Find two nonzero vectors u and v in $R^2$ such that span(u,v) doesn't = $R^2$
I've been trying to figure this out, but I'm so confused. I don't get how to vectors can be in $R^2$, but there span isn't. I know the span is the set of all linear combinations, which is just multiplying the vectors by a scalar value so that the vector becomes something like $c1v1+c2v2+...+ckvk$ where vectors $v1,v2,...vk $ are in $R^2$ and $c1,c2,...ck$ are scalars. So how does the scalar values change the vectors so that there not in $R^2$ anymore? Can someone explain this problem to me? Is there a concept about spans that I'm missing/misunderstanding?
 A: I think you're misunderstanding the concept of span. If we say "the set $\{u_1,u_2\}$ (which are in $R^2$) spans $R^2$" we mean that every vector in $R^2$ can be written as a linear combination of these two vectors. When we say that a set $\{v_1,v_2\}$ (vectors in $R^2$) does not spans $R^2$ it means that there are some vectors on $R^2$ which can't be written as a linear combination of the set $\{v_1,v_2\}$. It doesn't mean that $\{v_1,v_2\}$ generates vectors outside $R^2$, but means that the set $\{v_1,v_2\}$ actually doesn't generates all the vectors in $R^2$. In this case we say that the set $\{v_1,v_2\}$ is "linearly dependent", because although they are two distinct vectors, we can't write every element on $R^2$ as a linear combination of $\{v_1,v_2\}$. Geometrically speaking, two linearly dependent vectors of $R^2$ are those which one of them can be obtained as a scalar multiplication of the other. That is, they are parallel vectors, which clearly can't span all $R^2$, but only a straight line spanned by one of the vectors: $v_1$ or $v_2$ (because they are parallel).
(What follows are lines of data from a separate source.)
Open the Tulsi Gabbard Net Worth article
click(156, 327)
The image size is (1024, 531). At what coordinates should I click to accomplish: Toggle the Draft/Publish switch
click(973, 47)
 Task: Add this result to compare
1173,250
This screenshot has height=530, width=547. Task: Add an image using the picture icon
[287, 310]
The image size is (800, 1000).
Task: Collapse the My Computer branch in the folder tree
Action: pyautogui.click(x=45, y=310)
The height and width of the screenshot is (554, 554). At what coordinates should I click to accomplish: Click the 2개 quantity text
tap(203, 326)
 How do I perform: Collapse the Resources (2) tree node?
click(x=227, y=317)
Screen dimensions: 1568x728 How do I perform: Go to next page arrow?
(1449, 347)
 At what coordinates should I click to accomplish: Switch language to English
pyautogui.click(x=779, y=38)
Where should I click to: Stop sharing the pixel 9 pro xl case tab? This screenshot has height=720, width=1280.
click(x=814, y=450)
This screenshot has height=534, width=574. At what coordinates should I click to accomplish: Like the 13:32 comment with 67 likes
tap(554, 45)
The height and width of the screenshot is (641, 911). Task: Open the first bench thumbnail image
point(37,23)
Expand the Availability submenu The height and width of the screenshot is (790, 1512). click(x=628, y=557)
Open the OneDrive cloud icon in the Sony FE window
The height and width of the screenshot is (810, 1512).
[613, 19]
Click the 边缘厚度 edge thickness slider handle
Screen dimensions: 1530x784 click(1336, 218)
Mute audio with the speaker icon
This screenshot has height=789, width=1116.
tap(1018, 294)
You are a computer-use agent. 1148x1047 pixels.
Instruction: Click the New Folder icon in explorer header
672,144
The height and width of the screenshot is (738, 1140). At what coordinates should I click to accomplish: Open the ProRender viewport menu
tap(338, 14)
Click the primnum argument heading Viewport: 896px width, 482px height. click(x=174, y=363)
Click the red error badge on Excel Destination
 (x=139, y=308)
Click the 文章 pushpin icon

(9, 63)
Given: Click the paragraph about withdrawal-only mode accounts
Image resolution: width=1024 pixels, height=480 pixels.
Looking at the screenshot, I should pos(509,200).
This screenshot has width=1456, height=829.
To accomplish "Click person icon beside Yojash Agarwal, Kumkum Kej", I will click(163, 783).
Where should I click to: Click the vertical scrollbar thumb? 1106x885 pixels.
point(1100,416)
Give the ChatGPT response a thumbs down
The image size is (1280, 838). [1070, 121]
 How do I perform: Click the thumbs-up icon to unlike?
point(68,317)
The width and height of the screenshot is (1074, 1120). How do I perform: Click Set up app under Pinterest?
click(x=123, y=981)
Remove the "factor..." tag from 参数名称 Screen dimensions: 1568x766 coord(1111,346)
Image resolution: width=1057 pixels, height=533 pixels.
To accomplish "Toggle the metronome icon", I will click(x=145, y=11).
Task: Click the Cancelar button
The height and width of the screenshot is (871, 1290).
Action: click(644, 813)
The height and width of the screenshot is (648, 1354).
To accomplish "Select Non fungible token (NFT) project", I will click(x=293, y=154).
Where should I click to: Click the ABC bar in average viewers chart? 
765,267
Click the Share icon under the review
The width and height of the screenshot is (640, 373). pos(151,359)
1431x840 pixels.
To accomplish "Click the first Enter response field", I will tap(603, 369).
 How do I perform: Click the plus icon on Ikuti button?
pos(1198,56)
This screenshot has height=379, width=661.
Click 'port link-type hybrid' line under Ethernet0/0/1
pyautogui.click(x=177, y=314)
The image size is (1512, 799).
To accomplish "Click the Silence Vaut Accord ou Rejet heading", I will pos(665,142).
A: Multiplying a vector in $\mathbb R^2$ by a real scalar will still result in a vector in $\mathbb R^2$. What the question is asking is for a pair of vectors whose span is a part of $\mathbb R^2$, but not all of $\mathbb R^2$. What relationship must these two vectors have to ensure that they don't span all of $\mathbb R^2$?
A: Because their span is a line, for example $(1,2)$ and $(2,4)$, both in it but they only span a line.
A: Suppose that $\mathbf u$ and $\mathbf v$ are either parallel or antiparallel i.e. Suppose that $\mathbf v = k\mathbf u$ for some arbitrary choice of $k$ their span is not $\mathbb R^2$.